Commentary by Eoin Treacy

There's No Accounting for Tesla Bondholders' Tolerance

This article by Liam Denning for Bloomberg may be of interest to subscribers. Here is a section:

There's more to be found off the balance sheet, too. According to Tesla's annual filing, which dropped a couple of weeks ago, it's potentially on the hook for an estimated $8.5 billion of contracted purchases over the next three years alone. Most of this relates to batteries coming from Panasonic Corp. and emphasizes the importance of Model 3 production catching up with the vast ambitions set ahead of it.

That fixed-income investors are fine with this is, of course, a function of their primary defense; namely, Tesla's gravity-defying stock price. The potential for an eighth equity sale to refill company coffers serves to salve any wounds inflicted by slipping Model 3 targets or senior managers sipping away. In early trading on Friday morning, the shares were down less than 1 percent.

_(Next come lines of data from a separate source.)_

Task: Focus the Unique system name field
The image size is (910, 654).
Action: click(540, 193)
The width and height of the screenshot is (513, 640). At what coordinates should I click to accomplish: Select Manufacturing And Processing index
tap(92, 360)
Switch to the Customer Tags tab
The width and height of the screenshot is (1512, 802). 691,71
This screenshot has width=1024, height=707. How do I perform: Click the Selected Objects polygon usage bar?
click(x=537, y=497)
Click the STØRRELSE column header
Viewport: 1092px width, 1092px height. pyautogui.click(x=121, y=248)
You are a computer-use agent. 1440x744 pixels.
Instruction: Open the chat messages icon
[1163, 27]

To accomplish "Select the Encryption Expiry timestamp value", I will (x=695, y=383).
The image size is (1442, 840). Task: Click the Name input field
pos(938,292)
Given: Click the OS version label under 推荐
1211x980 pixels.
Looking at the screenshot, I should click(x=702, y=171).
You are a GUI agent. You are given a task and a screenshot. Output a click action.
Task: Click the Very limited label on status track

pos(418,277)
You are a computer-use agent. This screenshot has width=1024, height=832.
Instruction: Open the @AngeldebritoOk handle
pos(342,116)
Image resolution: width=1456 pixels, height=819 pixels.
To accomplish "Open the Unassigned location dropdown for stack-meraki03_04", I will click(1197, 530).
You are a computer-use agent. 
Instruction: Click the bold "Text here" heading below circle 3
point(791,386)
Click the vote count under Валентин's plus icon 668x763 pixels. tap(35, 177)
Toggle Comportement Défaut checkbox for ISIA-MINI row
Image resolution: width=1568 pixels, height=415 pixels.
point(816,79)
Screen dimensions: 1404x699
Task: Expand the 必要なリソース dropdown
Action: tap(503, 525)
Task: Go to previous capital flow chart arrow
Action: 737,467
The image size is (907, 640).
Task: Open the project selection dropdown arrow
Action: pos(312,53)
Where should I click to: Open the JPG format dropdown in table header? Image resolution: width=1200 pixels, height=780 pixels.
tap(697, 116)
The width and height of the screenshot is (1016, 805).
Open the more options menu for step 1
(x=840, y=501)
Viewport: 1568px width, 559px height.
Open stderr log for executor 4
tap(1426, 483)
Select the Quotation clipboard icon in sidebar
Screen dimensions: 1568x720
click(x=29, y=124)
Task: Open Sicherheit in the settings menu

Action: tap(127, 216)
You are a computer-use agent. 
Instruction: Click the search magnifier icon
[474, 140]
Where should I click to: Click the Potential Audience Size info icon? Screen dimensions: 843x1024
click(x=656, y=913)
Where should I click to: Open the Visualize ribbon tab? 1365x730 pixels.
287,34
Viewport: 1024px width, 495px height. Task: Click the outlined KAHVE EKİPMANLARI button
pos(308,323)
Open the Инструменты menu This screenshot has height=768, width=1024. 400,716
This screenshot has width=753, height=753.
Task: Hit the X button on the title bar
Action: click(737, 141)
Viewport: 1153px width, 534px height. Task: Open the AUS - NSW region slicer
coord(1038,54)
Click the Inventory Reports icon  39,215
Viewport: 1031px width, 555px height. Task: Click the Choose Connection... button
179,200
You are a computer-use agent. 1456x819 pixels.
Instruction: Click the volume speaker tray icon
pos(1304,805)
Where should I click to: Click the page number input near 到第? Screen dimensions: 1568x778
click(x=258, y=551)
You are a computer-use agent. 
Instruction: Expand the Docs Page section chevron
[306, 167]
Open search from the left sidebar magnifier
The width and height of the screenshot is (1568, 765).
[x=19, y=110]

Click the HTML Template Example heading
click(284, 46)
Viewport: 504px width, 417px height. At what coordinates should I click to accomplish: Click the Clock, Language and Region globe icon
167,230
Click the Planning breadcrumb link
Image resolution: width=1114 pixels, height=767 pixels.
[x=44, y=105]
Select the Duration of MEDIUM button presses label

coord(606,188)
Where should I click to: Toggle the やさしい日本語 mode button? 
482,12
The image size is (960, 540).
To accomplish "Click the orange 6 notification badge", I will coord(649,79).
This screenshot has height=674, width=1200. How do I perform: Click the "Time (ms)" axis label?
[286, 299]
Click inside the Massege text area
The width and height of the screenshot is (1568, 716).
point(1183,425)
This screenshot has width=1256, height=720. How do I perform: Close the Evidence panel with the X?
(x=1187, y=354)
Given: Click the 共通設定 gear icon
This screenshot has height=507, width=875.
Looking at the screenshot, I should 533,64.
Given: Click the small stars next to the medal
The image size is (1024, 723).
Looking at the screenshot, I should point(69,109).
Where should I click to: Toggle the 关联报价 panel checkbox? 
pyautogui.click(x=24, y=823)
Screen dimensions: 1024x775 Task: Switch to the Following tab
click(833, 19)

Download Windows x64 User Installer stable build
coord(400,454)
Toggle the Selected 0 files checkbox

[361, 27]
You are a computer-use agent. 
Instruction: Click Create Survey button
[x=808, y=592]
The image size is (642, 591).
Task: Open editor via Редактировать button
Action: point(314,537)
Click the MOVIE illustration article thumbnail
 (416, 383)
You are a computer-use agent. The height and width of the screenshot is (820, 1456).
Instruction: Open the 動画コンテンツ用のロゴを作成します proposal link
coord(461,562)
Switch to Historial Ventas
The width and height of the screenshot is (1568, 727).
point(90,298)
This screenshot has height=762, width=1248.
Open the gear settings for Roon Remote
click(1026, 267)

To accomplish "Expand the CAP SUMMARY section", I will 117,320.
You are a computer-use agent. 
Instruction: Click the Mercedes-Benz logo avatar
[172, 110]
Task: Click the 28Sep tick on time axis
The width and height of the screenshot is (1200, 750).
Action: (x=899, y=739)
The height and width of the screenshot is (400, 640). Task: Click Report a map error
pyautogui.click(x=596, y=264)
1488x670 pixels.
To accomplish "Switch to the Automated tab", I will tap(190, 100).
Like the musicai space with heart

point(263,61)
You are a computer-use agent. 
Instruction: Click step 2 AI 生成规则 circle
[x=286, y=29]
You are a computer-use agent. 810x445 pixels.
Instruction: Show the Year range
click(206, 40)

What might cause the market's confidence to crack? It's impossible to say, though the Model 3's woes represent the most acute threat. We are now just over three weeks away from the March 31 deadline to get weekly production up to 2,500; a target that's been reset several times already. Bloomberg's own tracker estimates the current rate at less than 700.

Eoin Treacy's view

Tesla is a B- rated credit so it sits squarely in the riskiest portion of the junk bond universe. The fact that it’s attempts to build a large-scale manufacturing venture from zero have been met with equanimity by the investing public is a testament to the boldness of their design, Elon Musk’s ability to inspire just about everyone he meets and the abundance of credit on offer since 2008.

The share has been ranging above $300 since April of last year. Volatility is something investors in Tesla are familiar but there is a preponderance of downward dynamics within the range over the last year. $300 represents the upper side of the underlying range but the below options pricing page highlights that a considerable number of 3-month put options move into the money if the price falls below that level.

Tesla is a barometer for global risk tolerance in the high yield sector. High yield spreads have been inert for more than a year but if investors lose confidence in Tesla’s ability to continue to raise capital it is likely to have a knock-on effect for the whole high yield sector.